Caldo e afa fanno crescere lo smog, a luglio scatta già l’allerta ozono
PAVIA. Qualità dell’aria, è allarme ozono in città, dove le centraline hanno rilevato uno sforamento dei parametri da inizio luglio, con picchi massimi registrati proprio negli ultimi giorni. Lo dicono i dati di Arpa Lombardia che monitora costantemente i livelli degli inquinanti presenti nell’aria. Un tipo di inquinamento, quello da ozono, che tende a manifestarsi con maggiore insistenza soprattutto nel periodo estivo, complice le alte temperature soprattutto nelle ore centrali della giornata.
Quattro giorni di sforamento
Secondo le linee guide dell’Oms, l’organizzazione mondiale della sanità, non dovrebbero essere superati i 100 µg/m³ nelle otto ore. Ma per tre giorni consecutivi i livelli sono stati superati, in alcuni casi anche di molto . Ad esempio il 10 e 11 luglio (ultimi dati disponibili) le centraline hanno superato i limiti, toccando i 123 µg/m³, picco massimo registrato fino ad ora. Ma anche nei giorni precedenti non era andata molto meglio. Per esempio il 9 luglio il monitoraggio aveva segnalato 116 µg/m³. Altro sforamento, qualche giorno prima, vale a dire il 5 luglio. In questo caso l’ozono aveva toccato i 117 µg/m³. Appena sotto la soglia invece, ma non di molto, nei restanti giorni di luglio: 87 µg/m³ il 4 luglio, 97 µg/m³ il 6, 95 µg/m³ l’8. Poi la crescita inesorabile, fino a toccare quota 123 mercoledì scorso.
«L’ozono è un potente ossidante con molte applicazioni industriali – spiega Arpa sul suo sito ufficiale –. In natura più del 90% si trova nella stratosfera (fascia di atmosfera che va dai 10 ai 50 km) e serve come naturale barriera ai raggi Uv. Nella troposfera invece (fino a circa 12 km di altezza) l’ozono si forma a seguito di reazioni chimiche tra ossidi di azoto e composti organici volatili, favorite dalle alte temperature e dal forte irraggiamento solare. Si tratta, quindi, di un inquinante secondario i cui precursori sono generalmente prodotti da combustione civile e industriale e da processi che utilizzano o producono sostanze chimiche come solventi e carburanti. Assieme ad altri composti costituisce il tipico inquinamento estivo detto smog fotochimico».

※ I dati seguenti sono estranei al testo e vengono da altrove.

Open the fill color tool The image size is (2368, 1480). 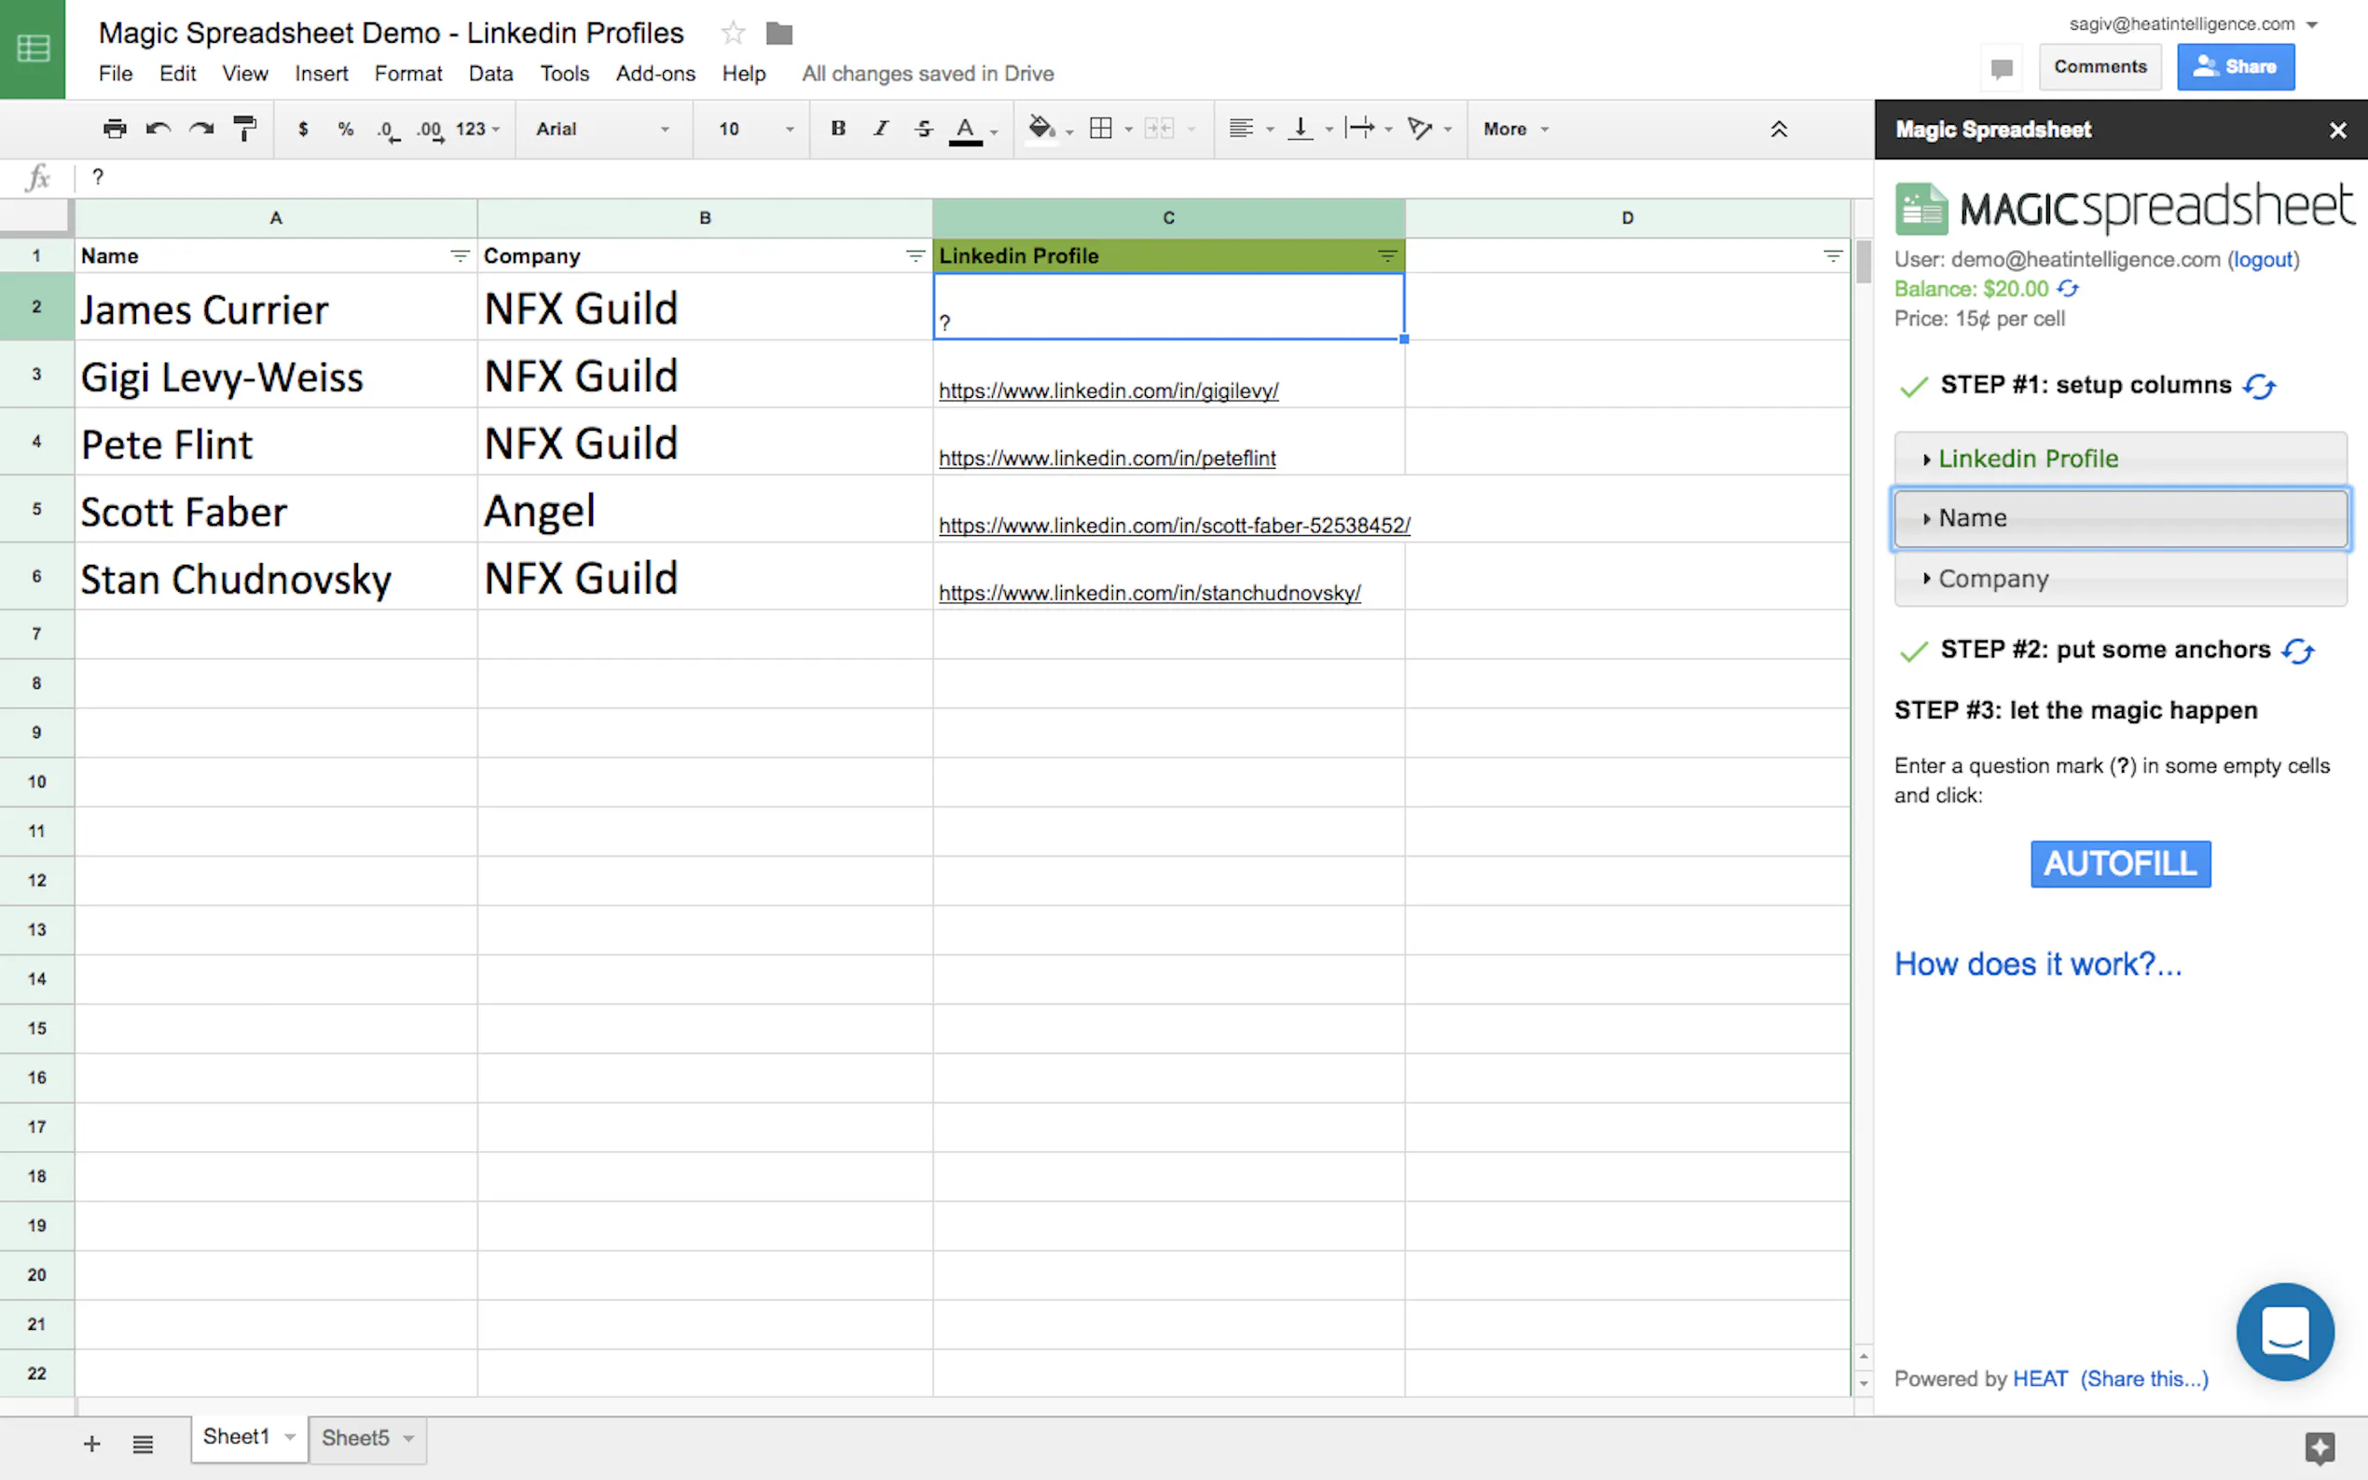pos(1043,128)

Va da sè, quindi, che la Lombardia, per la sua particolare conformazione geografica e la massiccia presenza di industrie, sia come per gli altri inquinanti fra le zone più a rischio, soprattutto in questo periodo.
Un inquinamento tipicamente estivo
«Si tratta di un classico effetto inquinante legato alle alte temperature che si registrano durante il periodo estivo, soprattutto nei mesi più caldi come luglio e agosto – spiega Renato Bertoglio di Legambiente Pavia –. L’aria nei giorni più caldi, è stagnante spesso. E questo determina l’innalzamento dei valori registrati. In questo caso parliamo di livelli legati alla max media mobile, vale a dire il rilevamento della media nelle otto ore. Non il valore di picco, ma quello che dura di più. Diciamo che, durante l’estate, è un fattore inquinante che si aggiunge di solito agli altri ben più noti, come il Pm 10 e il Pm 2,5, più insistenti durante l’inverno. La presenza poi degli insediamenti industriali presenti nella pianura Padana, che comunque non cessano ovviamente la loro attività nemmeno nel periodo estivo, fa il resto».
Come sempre le fasce più a rischio per questo tipo di inquinamento sono anziani, bambini o chi già soffre di problemi polmonari. Anche se, spiega il professor Angelo Corsico, pneumologo del San Matteo, questo tipo di inquinamento non ha effetti immediati sulla salute: «Ovviamente non bisogna valutare solo l’ozono come fattore inquinante. Il problema vero è che i fattori si sommano e non si elidono. Quindi se nell’arco dell’anno ci sono stati sforamenti di lungo periodo di altri inquinanti, si aumenta l’esposizione nell’arco del lungo periodo».